2.5.7.3. Mini-batch Non Negative Matrix Factorization¶

MiniBatchNMF [7] implements a faster, but less accurate version of the

non negative matrix factorization (i.e. NMF),

better suited for large datasets.

By default, MiniBatchNMF divides the data into mini-batches and

optimizes the NMF model in an online manner by cycling over the mini-batches

for the specified number of iterations. The batch_size parameter controls

the size of the batches.

In order to speed up the mini-batch algorithm it is also possible to scale

past batches, giving them less importance than newer batches. This is done

introducing a so-called forgetting factor controlled by the forget_factor

parameter.

The estimator also implements partial_fit, which updates H by iterating

only once over a mini-batch. This can be used for online learning when the data

is not readily available from the start, or when the data does not fit into memory.

References:

[1]

“Learning the parts of objects by non-negative matrix factorization”

D. Lee, S. Seung, 1999

[2]

“Non-negative Matrix Factorization with Sparseness Constraints”

P. Hoyer, 2004

[4]

“SVD based initialization: A head start for nonnegative

matrix factorization”

C. Boutsidis, E. Gallopoulos, 2008

[5]

“Fast local algorithms for large scale nonnegative matrix and tensor

factorizations.”

A. Cichocki, A. Phan, 2009

[6]

(1,2)

“Algorithms for nonnegative matrix factorization with

the beta-divergence”

C. Fevotte, J. Idier, 2011

[7]

“Online algorithms for nonnegative matrix factorization with the

Itakura-Saito divergence”

A. Lefevre, F. Bach, C. Fevotte, 2011

2.5.8. Latent Dirichlet Allocation (LDA)¶

Latent Dirichlet Allocation is a generative probabilistic model for collections of

discrete dataset such as text corpora.

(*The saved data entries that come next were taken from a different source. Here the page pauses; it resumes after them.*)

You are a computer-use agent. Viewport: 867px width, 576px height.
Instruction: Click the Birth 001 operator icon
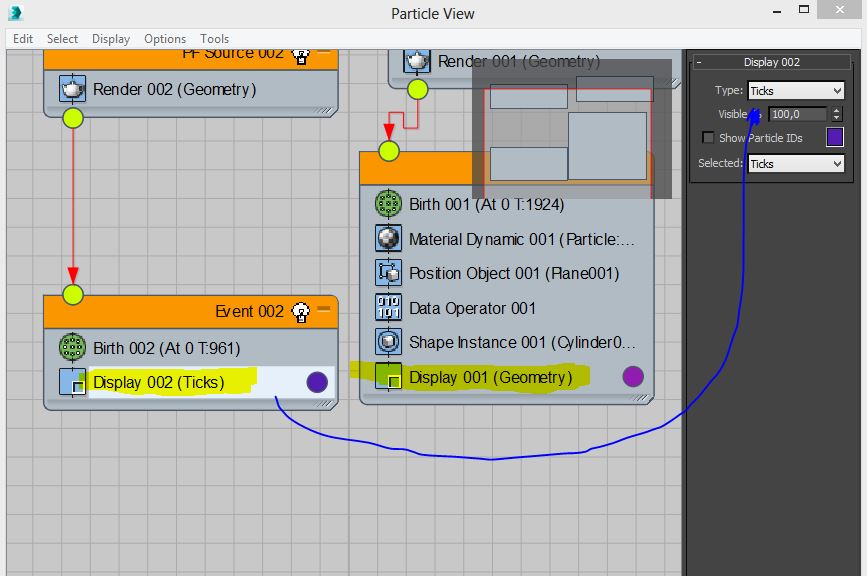[x=388, y=204]
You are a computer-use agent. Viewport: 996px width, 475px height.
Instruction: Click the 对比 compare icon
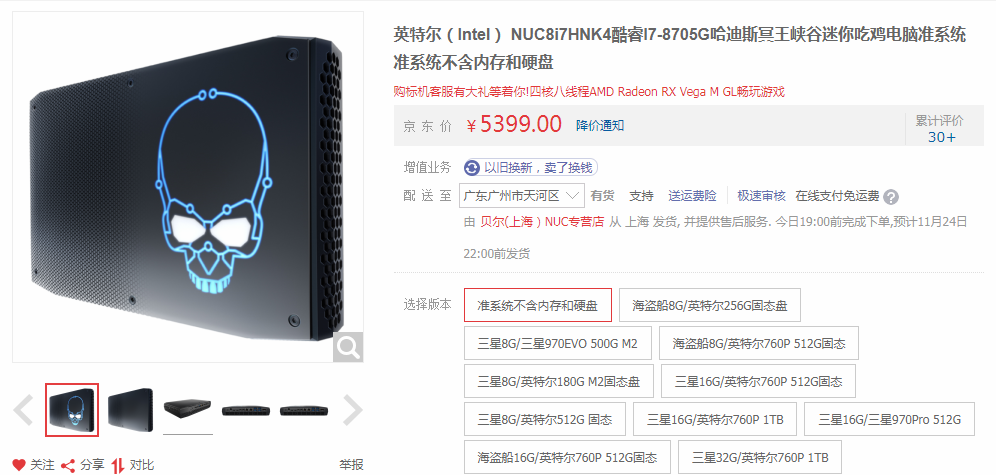coord(118,465)
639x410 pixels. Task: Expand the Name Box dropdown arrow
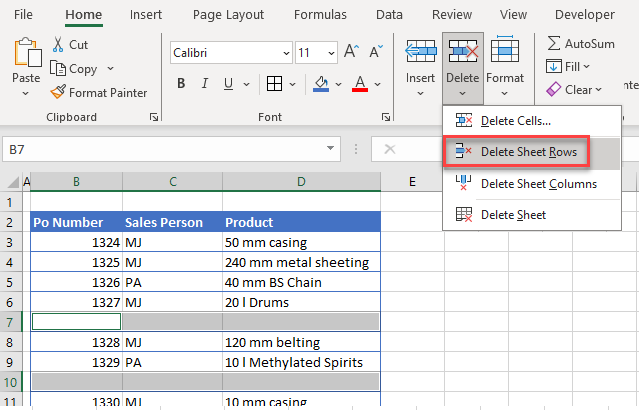[331, 149]
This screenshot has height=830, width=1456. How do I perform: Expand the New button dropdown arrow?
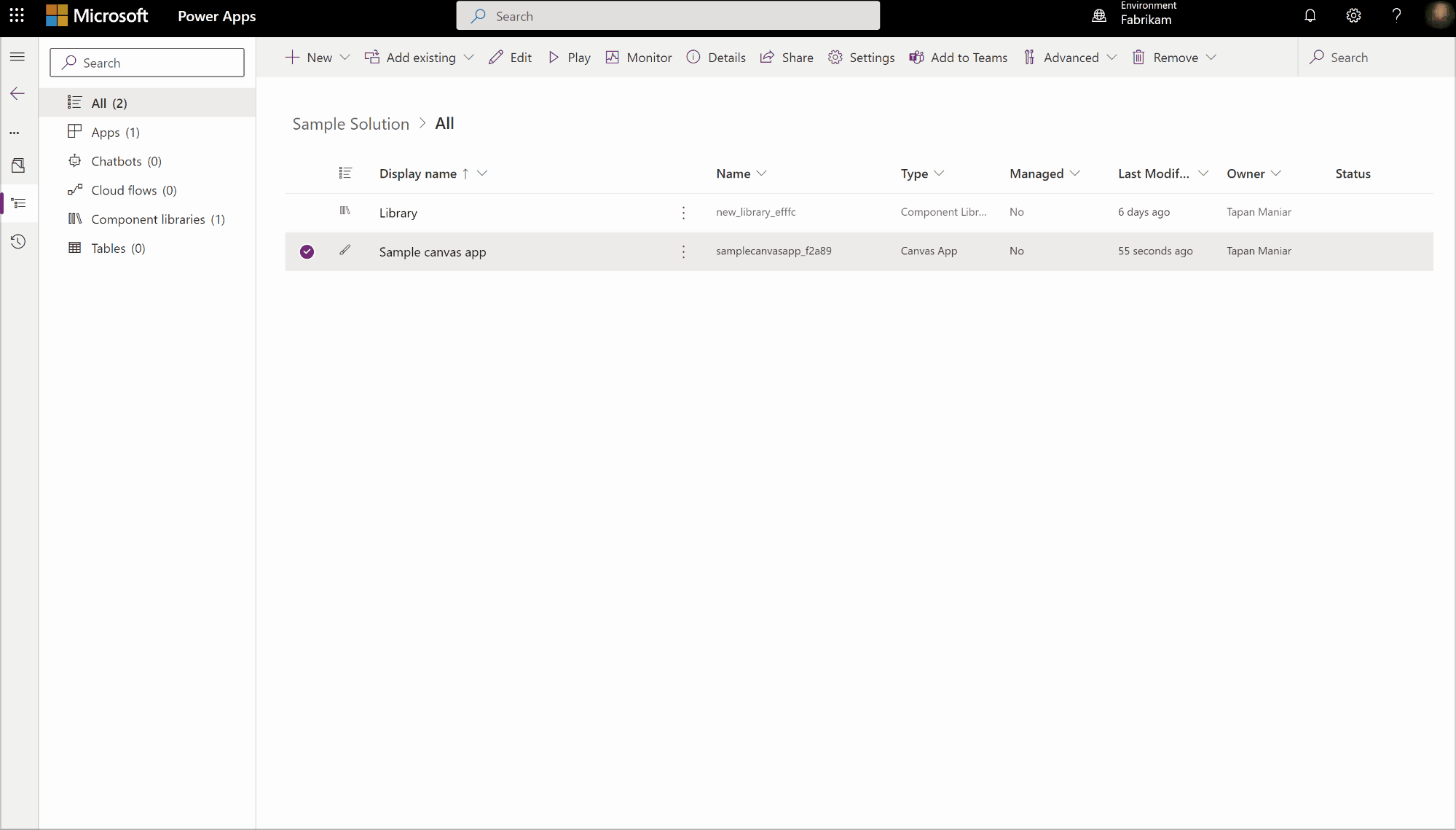344,57
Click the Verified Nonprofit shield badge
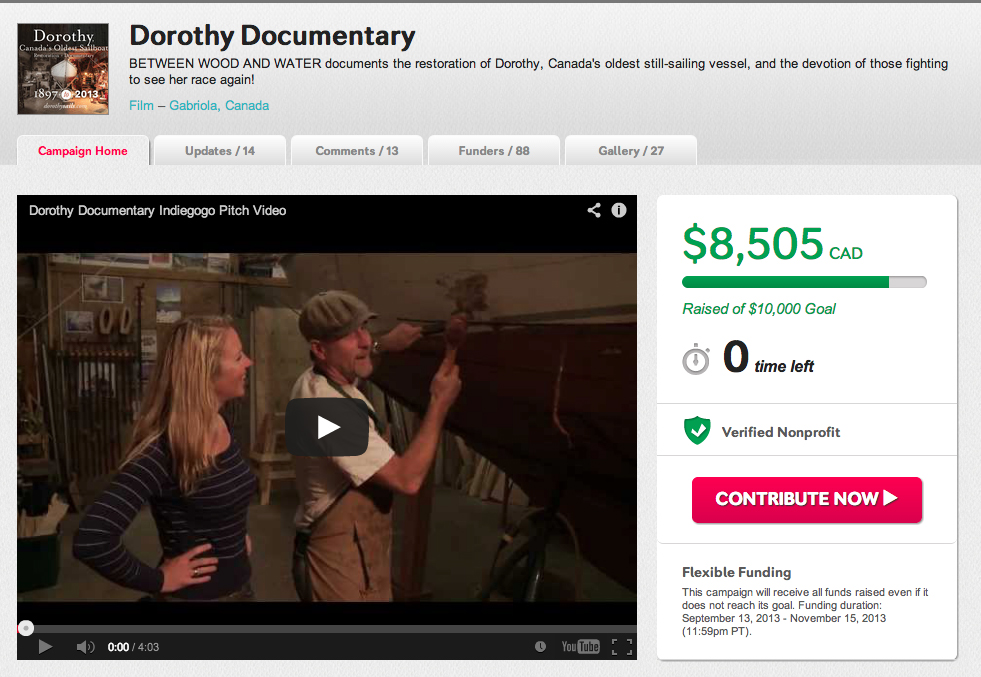 pos(697,430)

It is also a topic model that is used for

discovering abstract topics from a collection of documents.

The graphical model of LDA is a three-level generative model:

Note on notations presented in the graphical model above, which can be found in

Hoffman et al. (2013):

The corpus is a collection of \(D\) documents.

A document is a sequence of \(N\) words.

There are \(K\) topics in the corpus.

The boxes represent repeated sampling.

In the graphical model, each node is a random variable and has a role in the

generative process. A shaded node indicates an observed variable and an unshaded

node indicates a hidden (latent) variable. In this case, words in the corpus are

the only data that we observe. The latent variables determine the random mixture

of topics in the corpus and the distribution of words in the documents.

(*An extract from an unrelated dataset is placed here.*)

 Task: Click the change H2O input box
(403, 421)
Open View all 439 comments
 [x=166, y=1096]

The goal of LDA is to use the observed words to infer the hidden topic

structure.

Details on modeling text corpora

Click for more details

When modeling text corpora, the model assumes the following generative process

for a corpus with \(D\) documents and \(K\) topics, with \(K\)

corresponding to n_components in the API:

For each topic \(k \in K\), draw \(\beta_k \sim

\mathrm{Dirichlet}(\eta)\). This provides a distribution over the words,

i.e. the probability of a word appearing in topic \(k\).

\(\eta\) corresponds to topic_word_prior.

For each document \(d \in D\), draw the topic proportions

\(\theta_d \sim \mathrm{Dirichlet}(\alpha)\). \(\alpha\)

corresponds to doc_topic_prior.

For each word \(i\) in document \(d\):

Draw the topic assignment \(z_{di} \sim \mathrm{Multinomial}

(\theta_d)\)

Draw the observed word \(w_{ij} \sim \mathrm{Multinomial}

(\beta_{z_{di}})\)

For parameter estimation, the posterior distribution is:

\[p(z, \theta, \beta |w, \alpha, \eta) =

\frac{p(z, \theta, \beta|\alpha, \eta)}{p(w|\alpha, \eta)}\]

Since the posterior is intractable, variational Bayesian method

uses a simpler distribution \(q(z,\theta,\beta | \lambda, \phi, \gamma)\)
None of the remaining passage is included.